EU AI Act enforcement begins — first compliance deadlines hit European tech companies

In a glass-walled office in Dublin, a compliance officer named Orla scans the EU AI Act’s first enforcement deadline on her screen. She has spent the last eighteen months preparing, poring over model documentation, rewriting impact assessments, and holding workshops where she explained to engineers why “transparency” isn’t just a checkbox but a living contract with the public. Now the clock has run out, and she is staring at a red banner that reads NON-COMPLIANCE - NOTIFIED. The notice is addressed not to her company but to a small German firm building generative tools for rural clinics. The irony is not lost on her: the firm is based two hours from where she grew up, in a town where the hospital still uses paper charts. The notice cites Article 13, the risk-management clause, and reminds them that failure to document “human oversight mechanisms” can trigger fines of up to four percent of global turnover. Orla sighs, closes her laptop, and walks to the window. Below, the Liffey is high after weeks of rain, and the neon reflections on the water look exactly like the error messages she’s spent her career trying to prevent.

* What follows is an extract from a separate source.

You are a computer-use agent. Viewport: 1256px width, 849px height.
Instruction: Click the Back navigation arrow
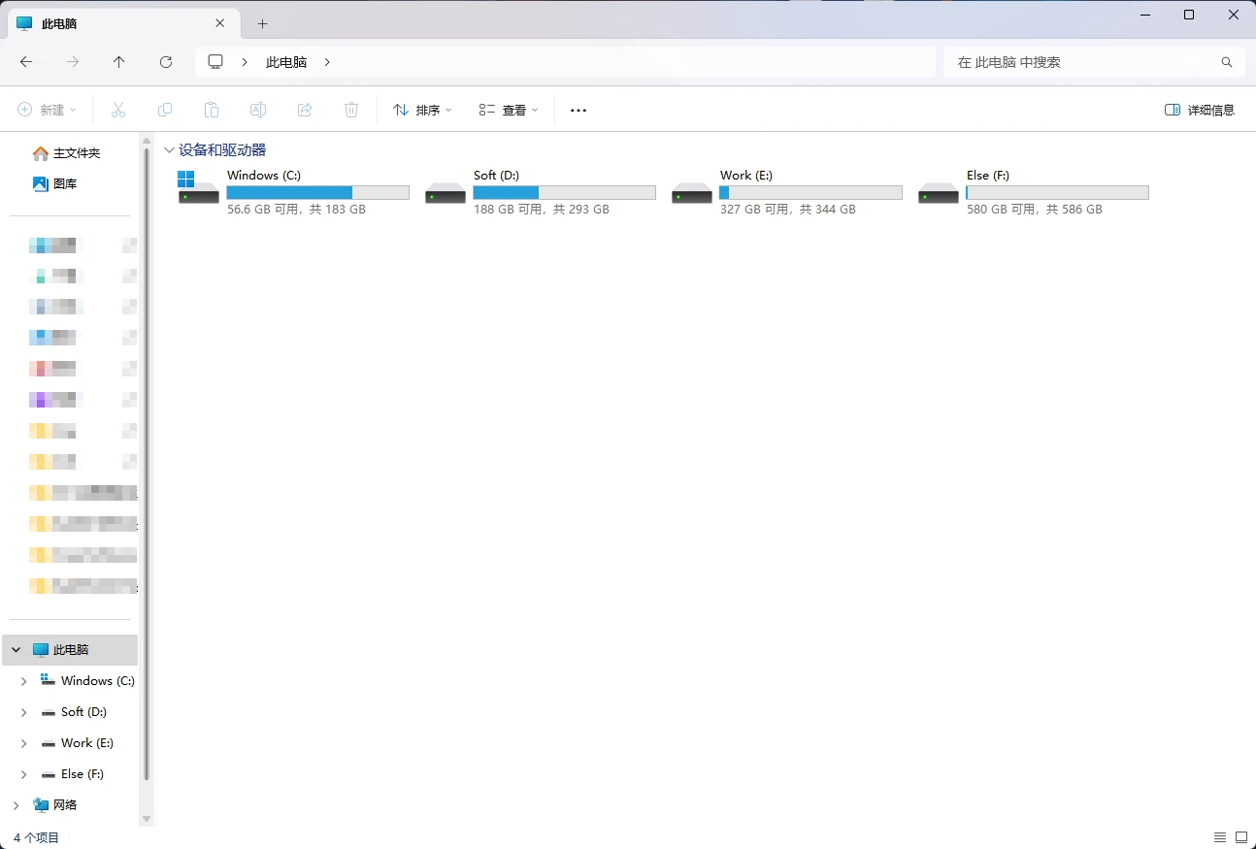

What Orla is witnessing is not merely a regulatory milestone. It is the first public stumble of a law that presumes to govern the future of intelligence while remaining largely silent on the intelligence of governance. The EU AI Act is the most ambitious attempt in history to impose democratic accountability on machine learning systems. Yet early enforcement reveals a structural blind spot: the law’s architects assumed that the people most affected by AI - frontline workers, patients, students, small business owners - would be consulted in the design of compliance. They were wrong. Instead, the burden of proof has landed on the very firms least equipped to collect it - start-ups, academic spin-offs, nonprofits - while the institutions that commissioned the systems in the first place remain comfortably out of frame.

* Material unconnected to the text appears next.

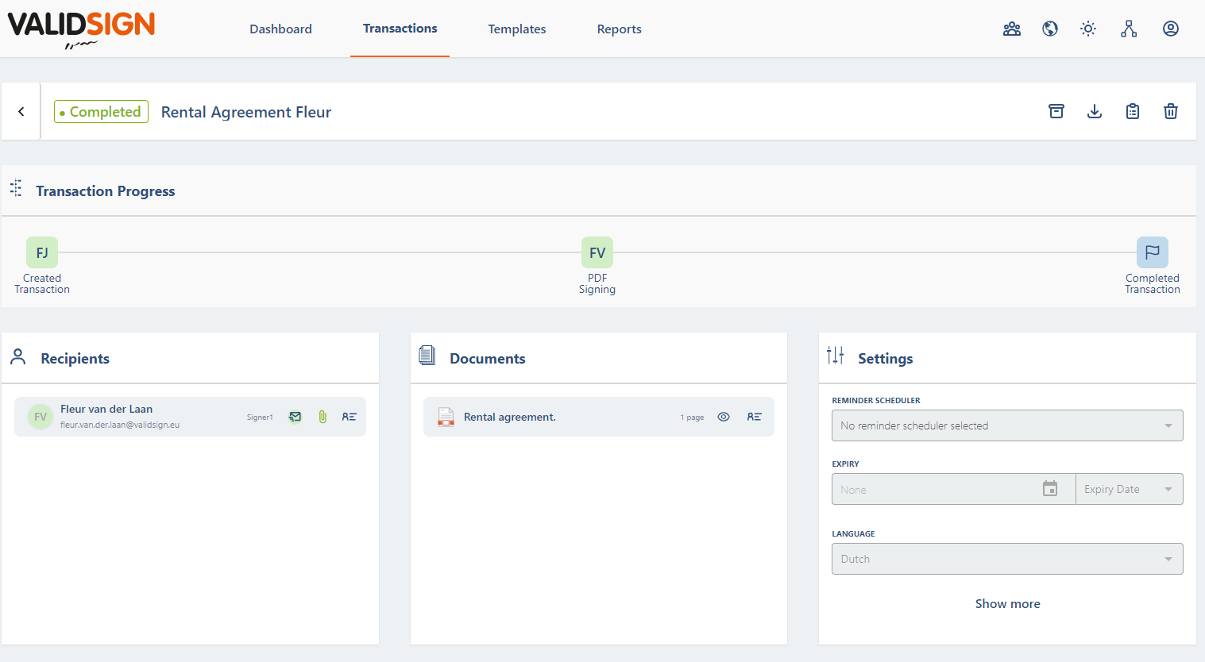Open the attachment paperclip icon for Fleur

click(322, 416)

In Galway, a district nurse named Siobhán O’Sullivan spends her evenings filling out forms for a new AI triage tool her hospital adopted last quarter. The system is supposed to reduce waiting times by predicting which patients need urgent care. On paper, it sounds reasonable. In practice, it has added twenty minutes to every assessment. The machine flags elderly patients with chronic conditions as low priority, not because their symptoms are stable, but because their charts lack the “structured data” the algorithm was trained on. Siobhán has tried to explain this in the mandatory feedback portal, but the portal only accepts numerical ratings and a single-line comment. She left a three-paragraph description of a 78-year-old farmer whose blood pressure spiked after the system downgraded him to “routine.” The response was automated: “Thank you for your feedback. Your submission has been logged.” The system does not know what a farmer’s blood pressure tells us about the limits of structured data. Neither, it appears, does the law.

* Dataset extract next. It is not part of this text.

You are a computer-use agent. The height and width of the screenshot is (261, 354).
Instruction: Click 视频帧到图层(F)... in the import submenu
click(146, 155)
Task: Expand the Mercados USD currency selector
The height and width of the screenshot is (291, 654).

The distance between the Act’s enforcement edifice and the lived reality of Siobhán’s ward is not accidental. It is structural. The law assumes that “high-risk” AI systems will be built by large corporations with deep compliance departments. It assumes that those corporations will consult affected communities. It assumes that the feedback loop closes at the point of deployment. None of these assumptions hold true for the majority of AI systems now subject to the Act. In Berlin, a collective of refugee women running a language-app startup told regulators they needed a human-in-the-loop model because their students - many of them illiterate in their own languages - relied on tone and gesture to understand meaning. The regulator replied that the Act does not require human oversight for language-learning tools unless they are used in educational institutions. The women pointed out that their students are exactly the kind of people who will never set foot in a school again. The regulator did not reply.

This is the comedy of the moment: a law that believes itself rigorous is performing its rigor on a stage that excludes the actors most harmed by the play. The enforcement deadlines arrived before the field offices did. The fines will fall on the smallest players while the architects of the systems - public agencies, multinational tech firms, venture capitalists - remain comfortably distant from liability. The Act is a magnificent telescope trained on the wrong galaxy.

What this means for you is simple. When you read the next compliance announcement, look for the names of the communities that were supposed to be consulted. If they are not there, the law is not regulating AI; it is regulating paperwork. And paperwork, as any nurse or farmer or refugee language teacher will tell you, is just another kind of distance.